ダンジョンのお掃除屋さん

ダンジョンのお掃除屋さん
作家 藤村(原作小説)
ジャンル 異世界ファンタジー、ダンジョン、コメディ、日常
出版社 ツギクル(ツギクルブックス)
配信 小説家になろう、カクヨム ほか
原作 藤村(「小説家になろう」「カクヨム」連載)
その他 イラスト:紺藤ココン/正式タイトル『ダンジョンのお掃除屋さん〜うちのスライムが無双しすぎ!?いや、ゴミを食べてるだけなんですけど?〜』


ダンジョンのお掃除屋さんとは、藤村による日本のウェブ小説を原作とした異世界ファンタジー作品である。正式タイトルは『ダンジョンのお掃除屋さん〜うちのスライムが無双しすぎ!?いや、ゴミを食べてるだけなんですけど?〜』。ダンジョンが当たり前に存在する世界を舞台に、ペットのスライムとともにダンジョンの“掃除”を請け負う少女の日常を、ほのぼのとしたコメディタッチで描く点が特徴の異世界ファンタジーである。

概要[編集]

本作は「小説家になろう」および「カクヨム」に投稿されたウェブ小説(作者・藤村)を原作とし、ツギクルブックスより書籍化された作品である。イラストは紺藤ココンが担当し、書籍版は2024年に発売された。「無双」を掲げつつも実際にはスライムがゴミを食べているだけ、というタイトルの脱力感あるギャップがそのまま作品の持ち味になっている。

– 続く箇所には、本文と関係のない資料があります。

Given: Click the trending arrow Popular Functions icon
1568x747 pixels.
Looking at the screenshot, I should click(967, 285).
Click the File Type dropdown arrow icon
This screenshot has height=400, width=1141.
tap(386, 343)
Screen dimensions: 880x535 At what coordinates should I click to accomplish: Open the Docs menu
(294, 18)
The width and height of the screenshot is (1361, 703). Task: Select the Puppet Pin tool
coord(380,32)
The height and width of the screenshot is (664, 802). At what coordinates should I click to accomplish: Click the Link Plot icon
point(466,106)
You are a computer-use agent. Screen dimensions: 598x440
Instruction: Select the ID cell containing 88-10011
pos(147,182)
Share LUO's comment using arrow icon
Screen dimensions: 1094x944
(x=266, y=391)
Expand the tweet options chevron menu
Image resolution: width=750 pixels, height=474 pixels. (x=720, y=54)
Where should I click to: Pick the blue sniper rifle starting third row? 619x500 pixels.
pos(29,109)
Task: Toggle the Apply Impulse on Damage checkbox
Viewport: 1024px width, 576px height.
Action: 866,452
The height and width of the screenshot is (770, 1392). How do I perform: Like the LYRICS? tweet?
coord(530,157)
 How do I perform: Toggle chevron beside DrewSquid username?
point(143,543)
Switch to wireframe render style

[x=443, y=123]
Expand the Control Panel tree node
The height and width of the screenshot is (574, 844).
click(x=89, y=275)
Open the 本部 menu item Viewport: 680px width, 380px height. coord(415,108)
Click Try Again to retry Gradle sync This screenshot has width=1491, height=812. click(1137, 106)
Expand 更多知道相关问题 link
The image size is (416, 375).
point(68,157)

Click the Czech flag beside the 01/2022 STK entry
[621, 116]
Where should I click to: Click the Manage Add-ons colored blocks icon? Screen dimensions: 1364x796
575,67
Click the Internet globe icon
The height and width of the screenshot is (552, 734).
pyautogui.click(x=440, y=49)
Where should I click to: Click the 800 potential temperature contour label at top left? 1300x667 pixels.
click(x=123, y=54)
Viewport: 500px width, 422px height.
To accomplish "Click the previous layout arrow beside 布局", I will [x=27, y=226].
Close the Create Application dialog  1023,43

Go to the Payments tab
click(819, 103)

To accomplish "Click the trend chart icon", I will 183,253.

戦って強敵を倒す“ざまぁ”系や領地経営系が主流となった近年のなろう系のなかで、本作は「ダンジョンを掃除する」という発想の転換で独自のポジションを築いている。派手なバトルよりも、日常のゆるさとちょっとした痛快さを楽しむタイプの作品で、はじまりの町の育て屋さんのような“生活・お仕事系”の異世界ものと近い読み心地を持つ。

世界観とあらすじ[編集]

物語の舞台は、ある日突然ダンジョンが出現し、それと同時に人類が「レベル」や「スキル」といった異能に目覚めた世界。人々は探索者としてダンジョンに挑み、金銀財宝や未知の資源を持ち帰ることで、社会は急速に豊かになっていった。そんな現代では、ダンジョンに挑む様子を配信する「Dtuber(ダンジョンチューバー)」という配信文化まで生まれている。

主人公の少女・天海最中(あまみもなか)は、ペットのスライム・ライムスとともにDtuberの配信を見るのが大好きだった。ところがある日、配信の映像に映り込んだ大量の「ゴミ」が気になってしまい、彼女はダンジョンを掃除することを決意する。相棒のライムスがゴミを次々と平らげていく姿は、周囲からは「スライムが無双している」ように見えるが、本人(本スライム?)としては、ただゴミを食べているだけ——というのが物語の基本フォーマットである。

作品の特徴[編集]

本作の魅力は、「ダンジョン攻略」ではなく「ダンジョン清掃」という切り口の新しさにある。強さのインフレを競うのではなく、みんなが素通りしていく“ゴミ”に着目することで、結果的に誰の役にも立っていく——という発想は、読後感のよいほのぼの系として支持を集めている。

相棒であるスライムのライムスは、見た目のかわいらしさと圧倒的な処理能力(=食欲)のギャップで人気を集めるキャラクターで、本作の看板的存在となっている。同じくスキルやダンジョンを題材にしつつ探索・成長の爽快感を描く冒険家になろう!〜スキルボードでダンジョン攻略〜とは、方向性の異なる“ダンジョンもの”として対比的に楽しめる。

余談[編集]

  • サブタイトルの「うちのスライムが無双しすぎ!?いや、ゴミを食べてるだけなんですけど?」は、近年のなろう系で流行する“長文タイトル”の系譜にありながら、自らのあらすじを軽妙にツッコミながら要約している点でユニークである。
  • 「Dtuber」という作中設定は、動画配信が生活の一部になった現代の感覚をダンジョンものに取り込んだもので、本作の世界観をぐっと身近に感じさせる工夫となっている。